▶ Directions for this task: Can you copy out, word for word, everything from the line containing "You are a GUI" down to the end of the records, leaving the pictures out?
## Start Working data
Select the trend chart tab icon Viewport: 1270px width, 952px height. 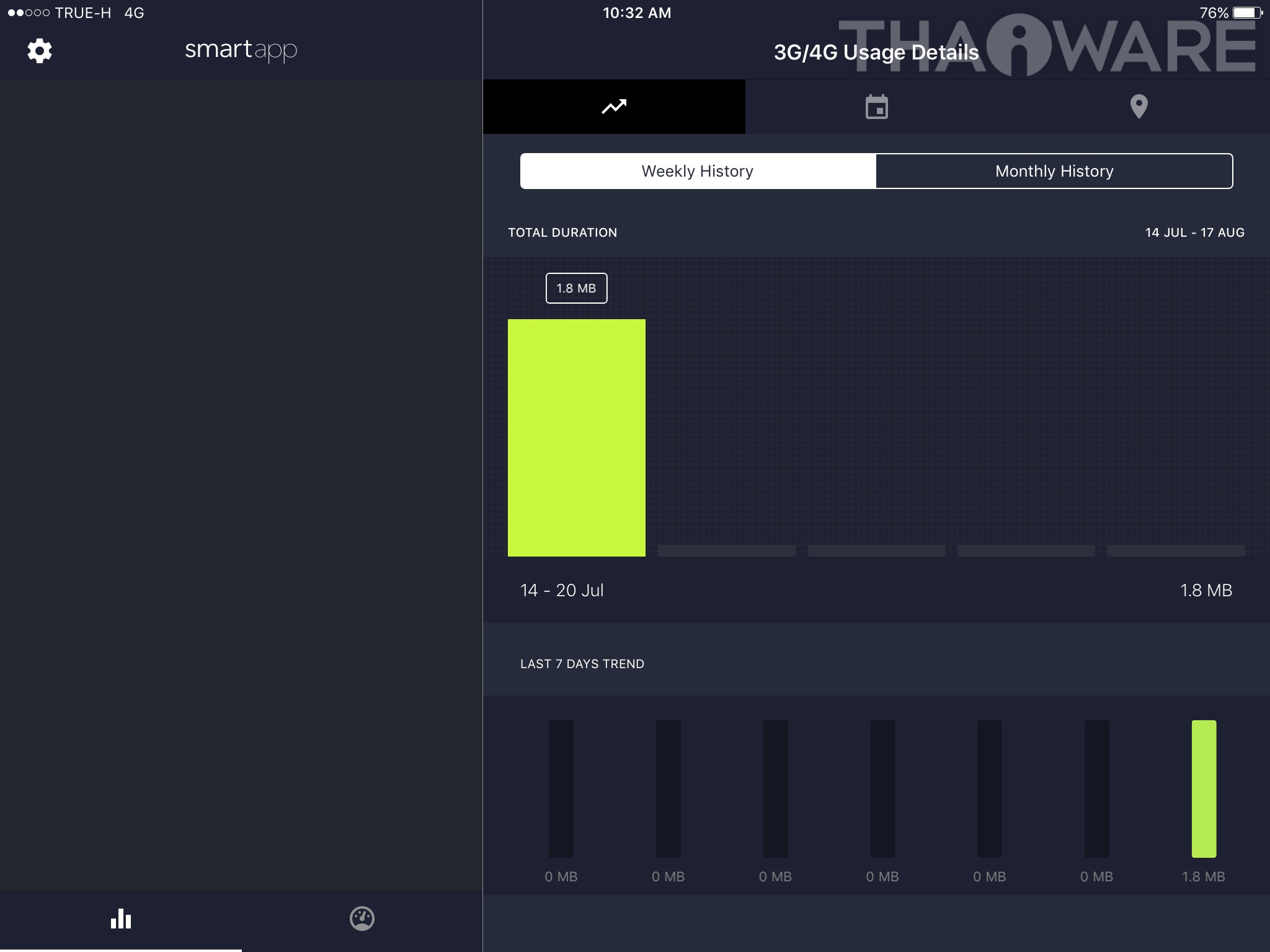[614, 107]
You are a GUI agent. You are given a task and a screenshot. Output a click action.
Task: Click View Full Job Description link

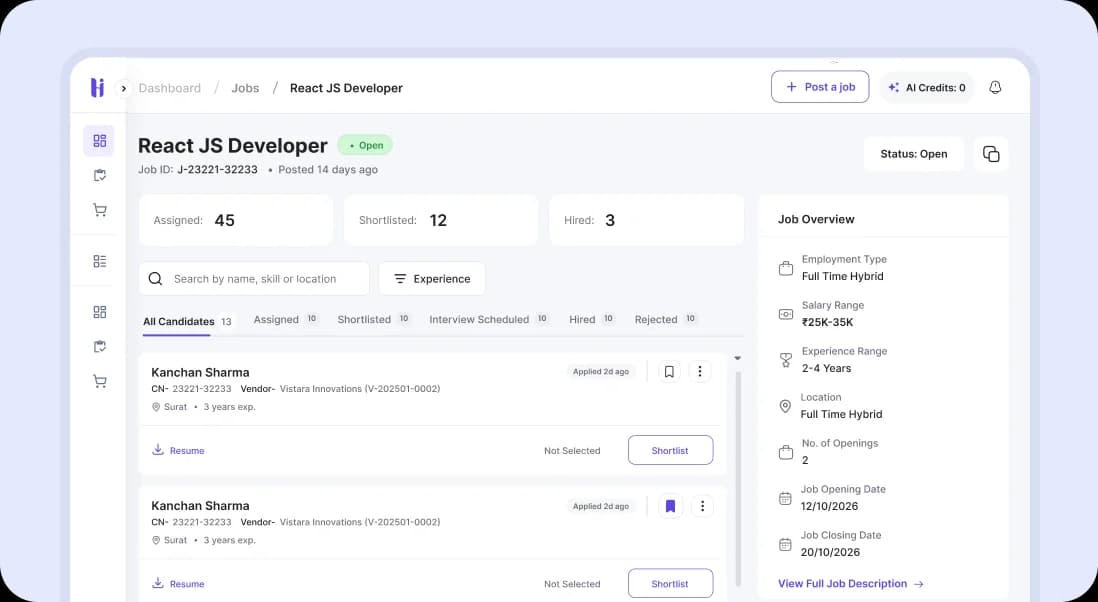pos(843,583)
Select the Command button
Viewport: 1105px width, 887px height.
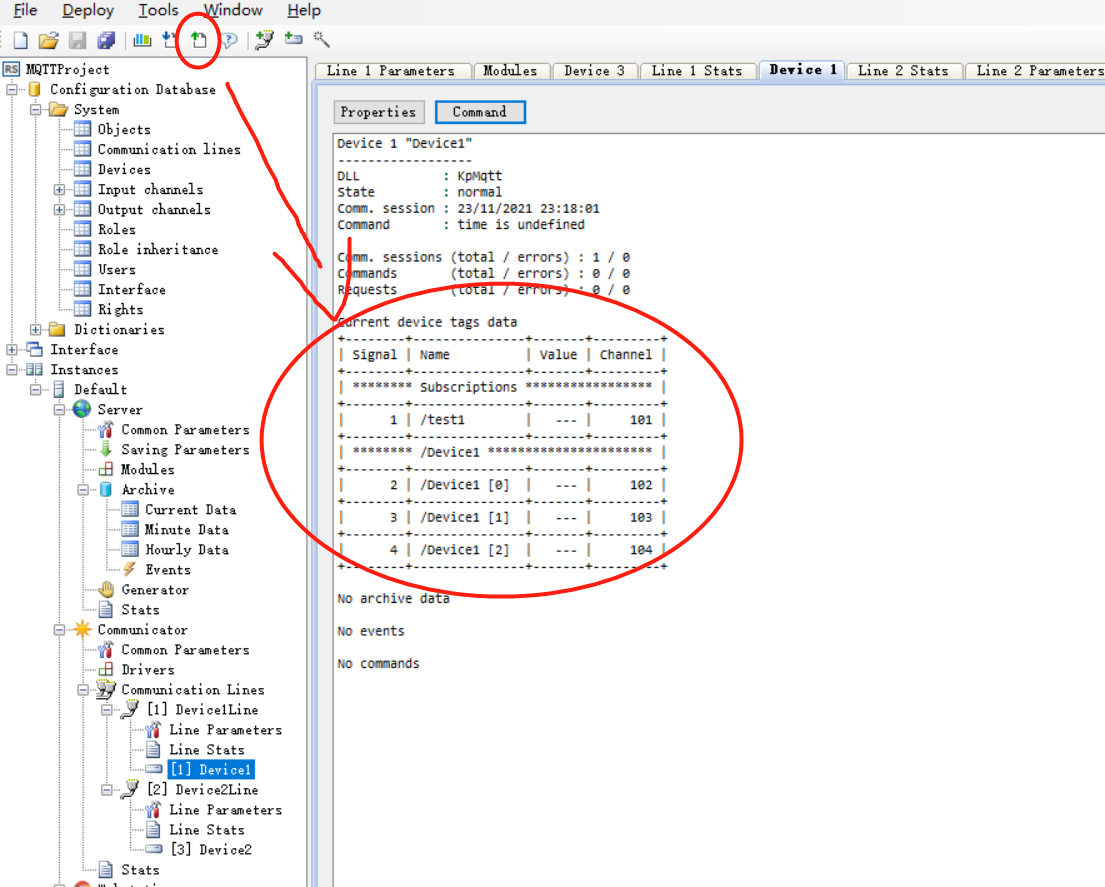[x=480, y=112]
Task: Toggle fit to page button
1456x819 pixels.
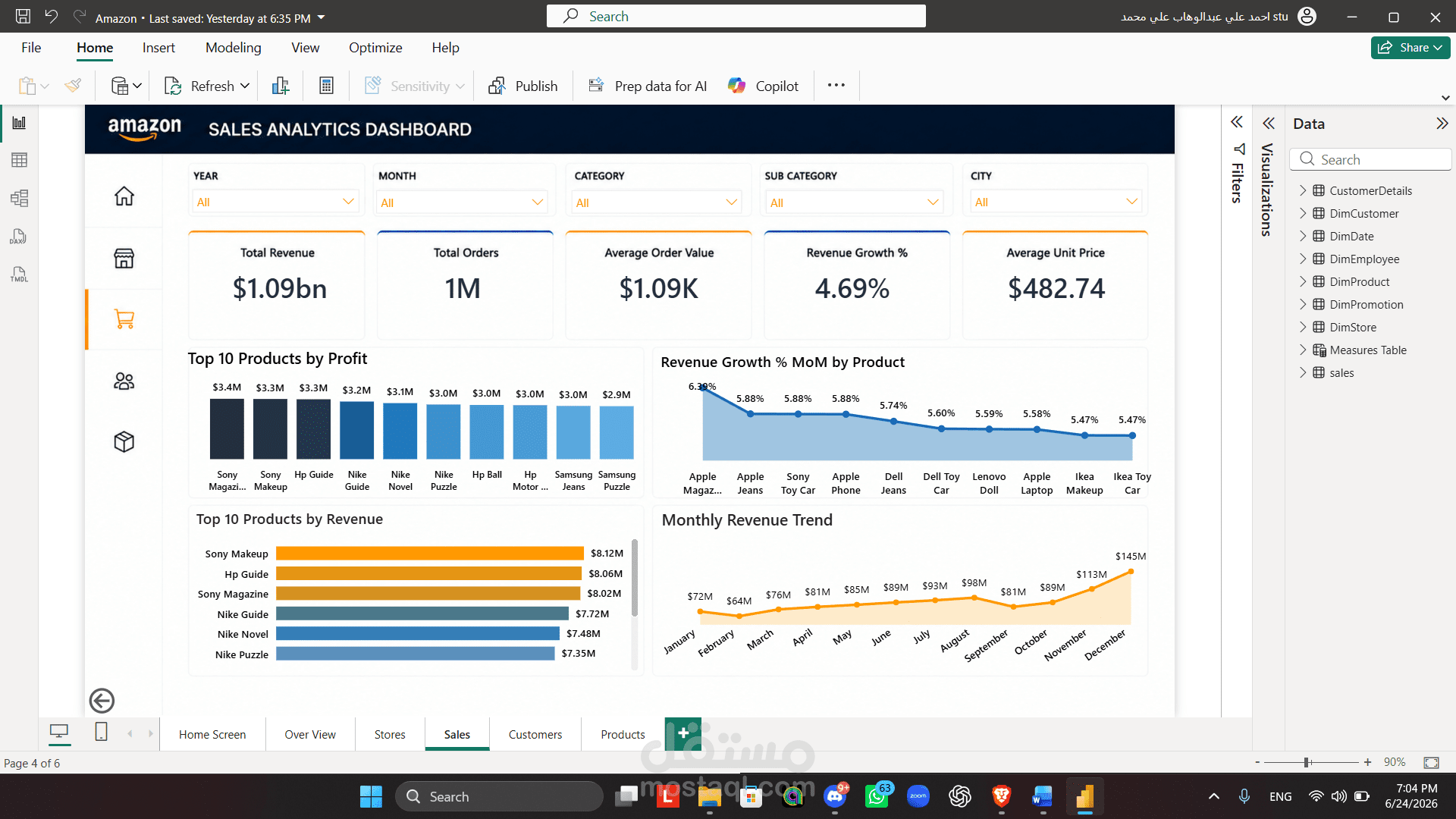Action: [x=1431, y=762]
## End Working data
▶ Answer below:
You are a GUI agent. You are given a task and a screenshot. Output a click action.
Task: Click View Full Job Description link

pos(843,583)
Select the Command button
Viewport: 1105px width, 887px height.
[x=480, y=112]
Task: Toggle fit to page button
1456x819 pixels.
Action: [x=1431, y=762]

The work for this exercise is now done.